- REQUIREMENT:
What lines of the material below include the string "agent"? Copy all of them.

|---|

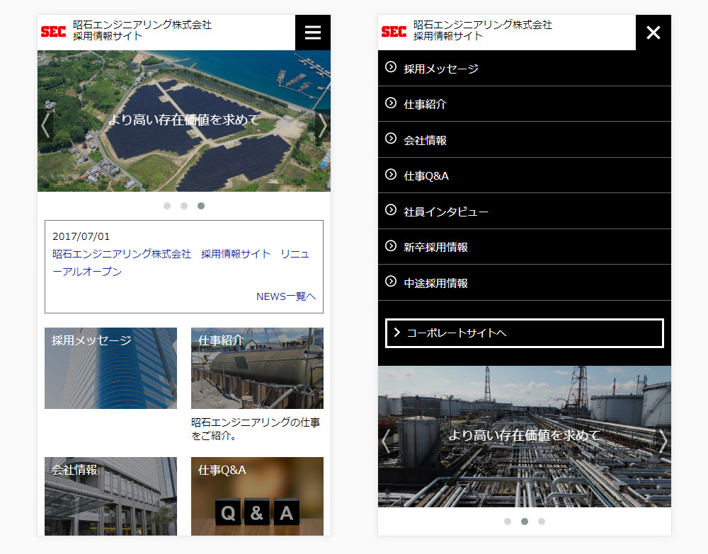Image resolution: width=708 pixels, height=554 pixels.
Task: Select the third pagination dot under the left slider
Action: (x=201, y=205)
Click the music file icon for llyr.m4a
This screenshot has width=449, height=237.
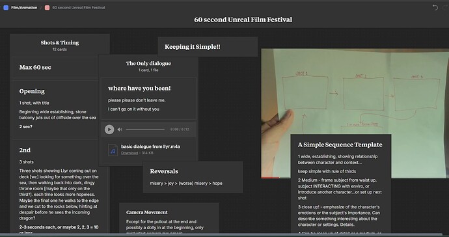click(x=113, y=150)
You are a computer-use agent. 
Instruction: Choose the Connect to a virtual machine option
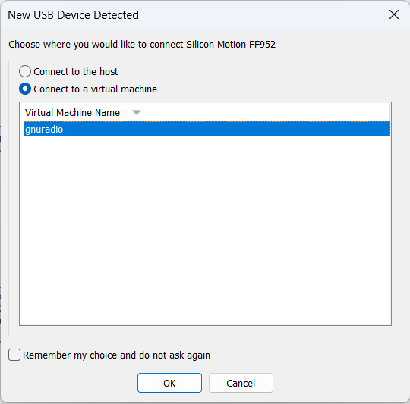[x=25, y=89]
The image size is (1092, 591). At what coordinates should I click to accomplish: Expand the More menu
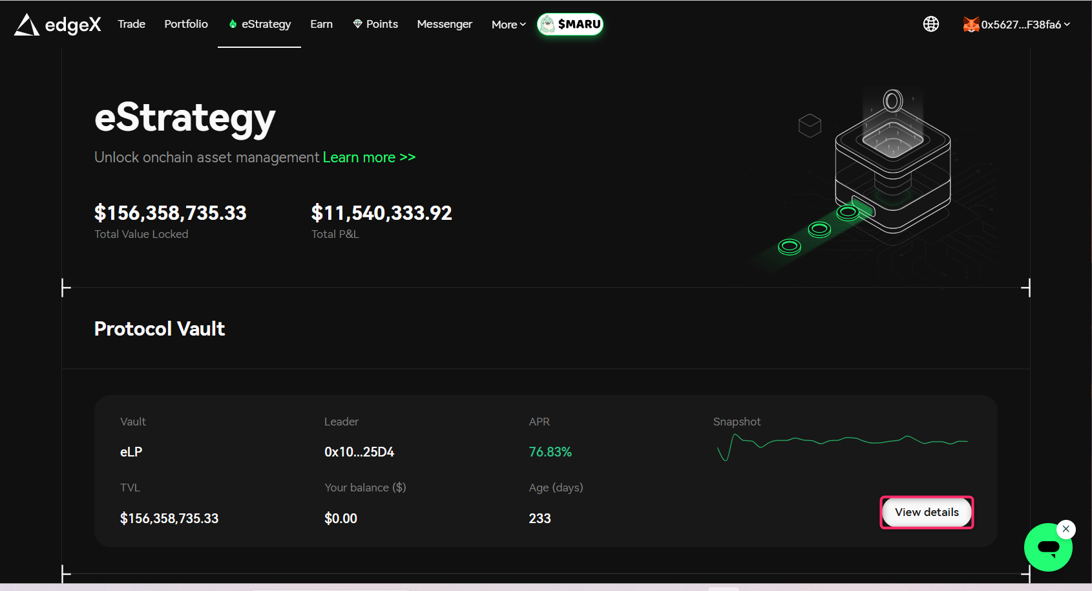509,25
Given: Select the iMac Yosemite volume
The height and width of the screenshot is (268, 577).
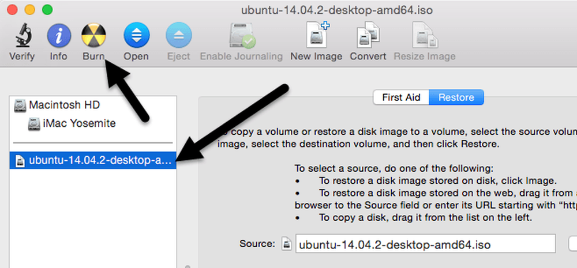Looking at the screenshot, I should [93, 123].
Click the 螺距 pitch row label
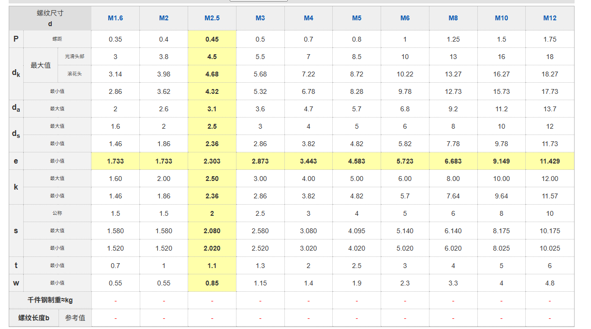 (57, 39)
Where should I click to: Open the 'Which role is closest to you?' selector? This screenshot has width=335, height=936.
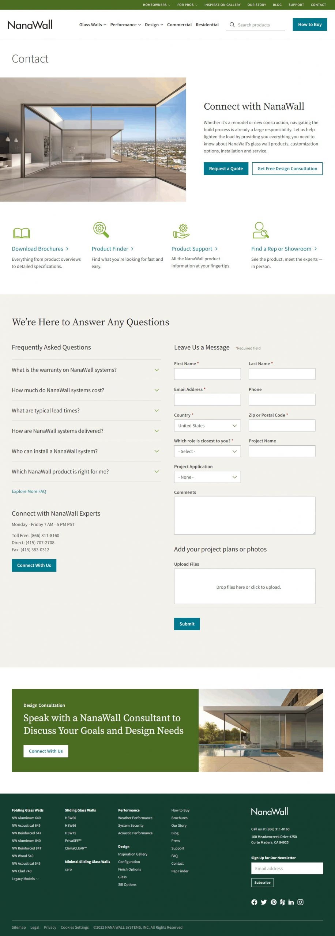click(x=207, y=451)
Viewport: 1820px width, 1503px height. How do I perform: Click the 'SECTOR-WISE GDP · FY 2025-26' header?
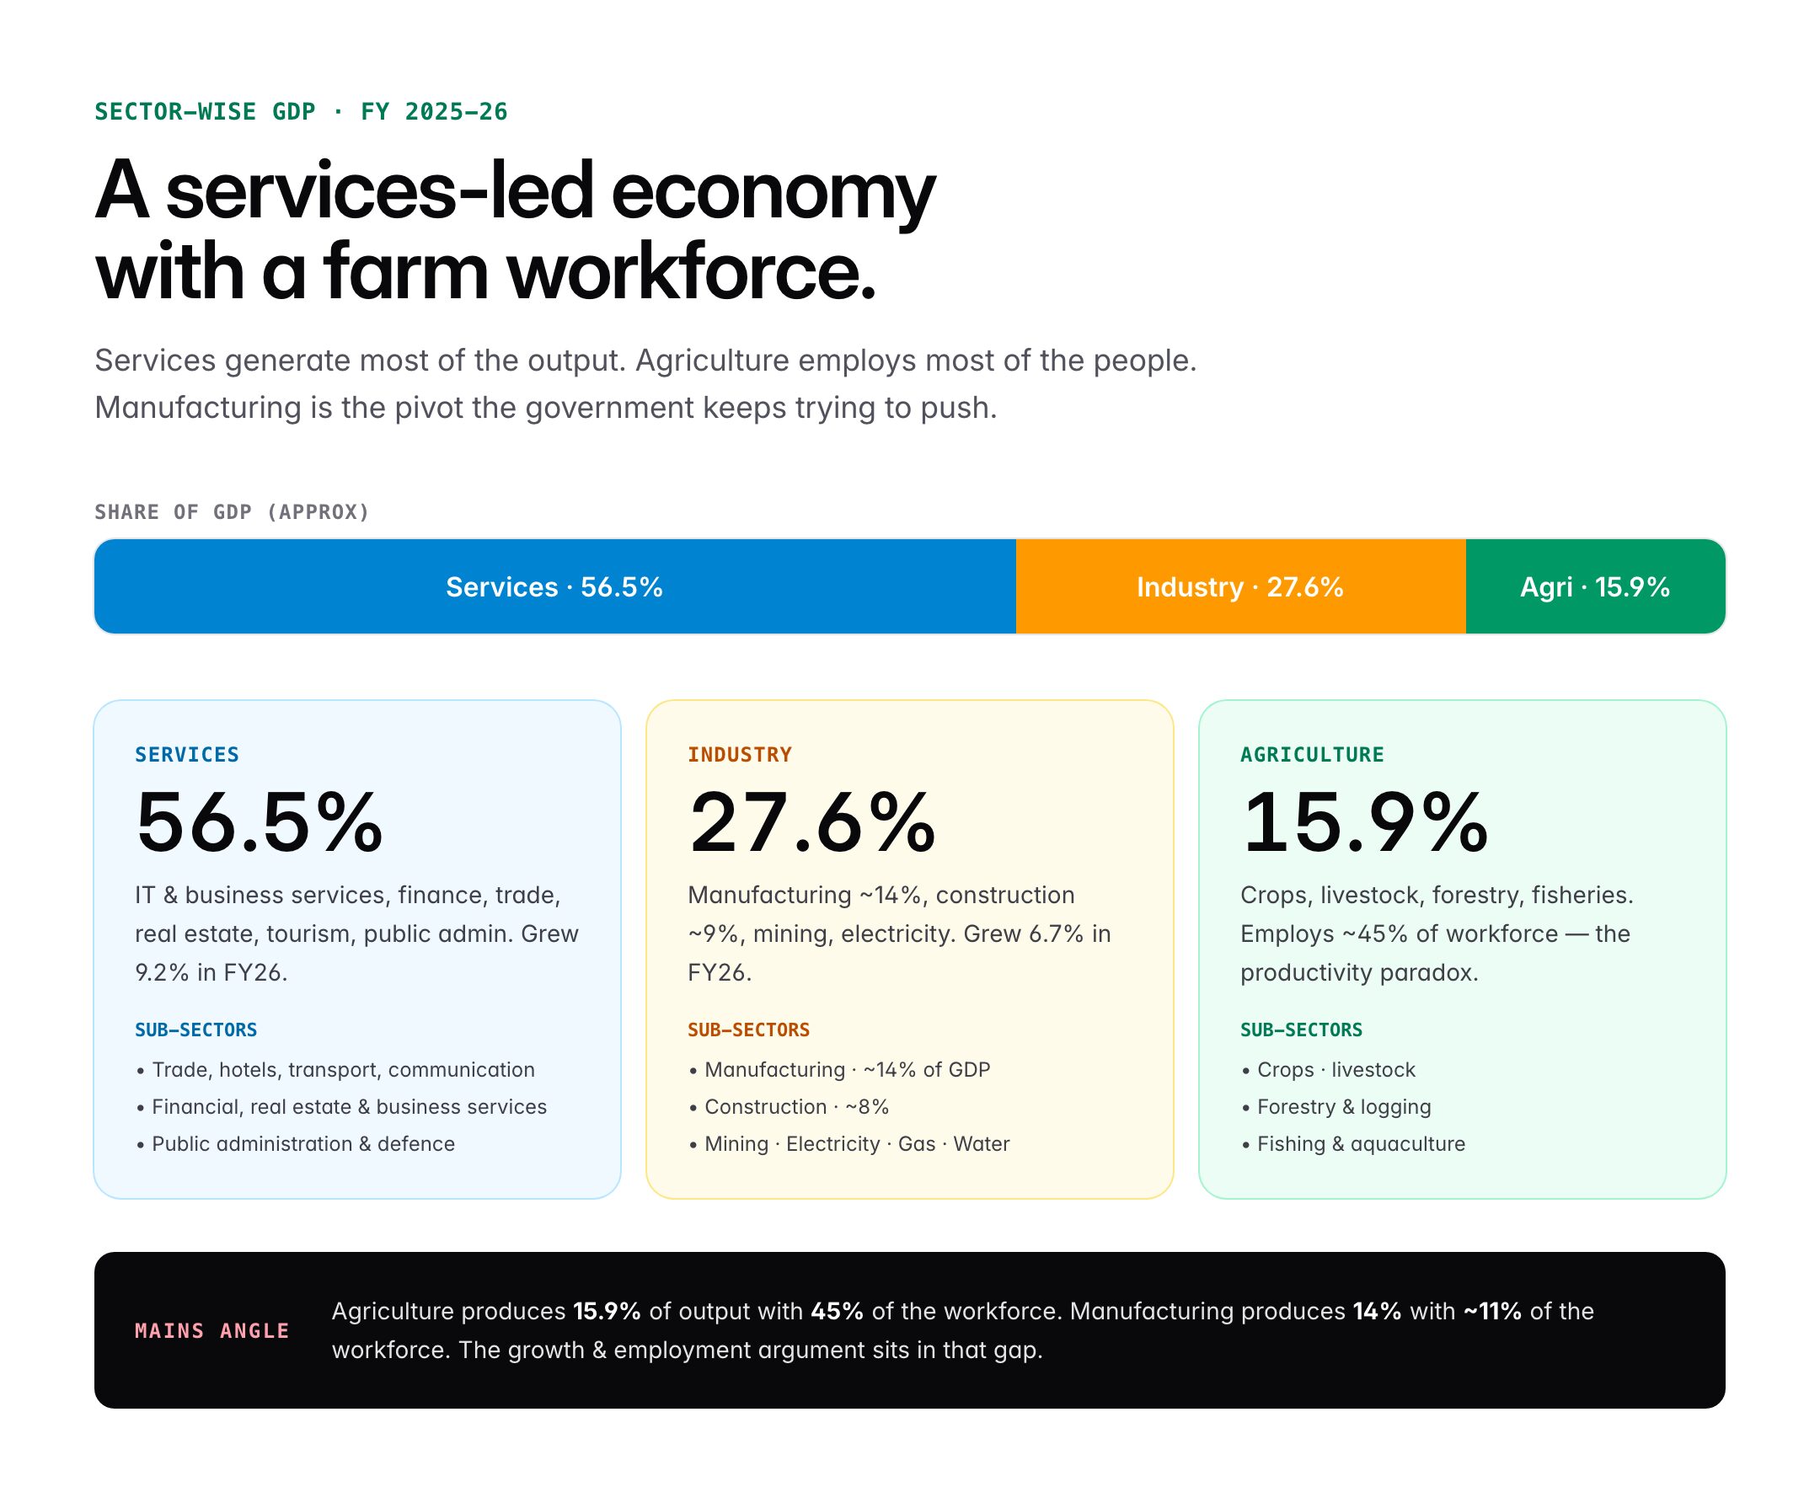[301, 112]
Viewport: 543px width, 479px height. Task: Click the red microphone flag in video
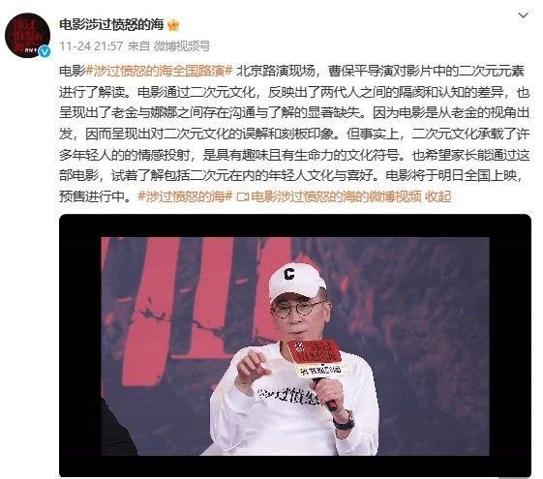(x=317, y=358)
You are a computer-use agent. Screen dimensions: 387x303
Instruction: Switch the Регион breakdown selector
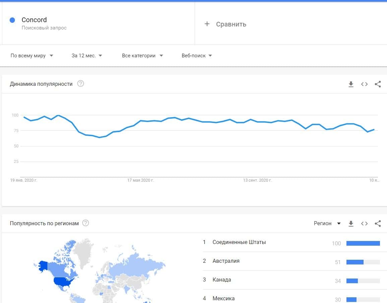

|---|

- SOLVED EXERCISE:
You are a computer-use agent. 
You are a computer-use agent. Screen dimensions: 387x303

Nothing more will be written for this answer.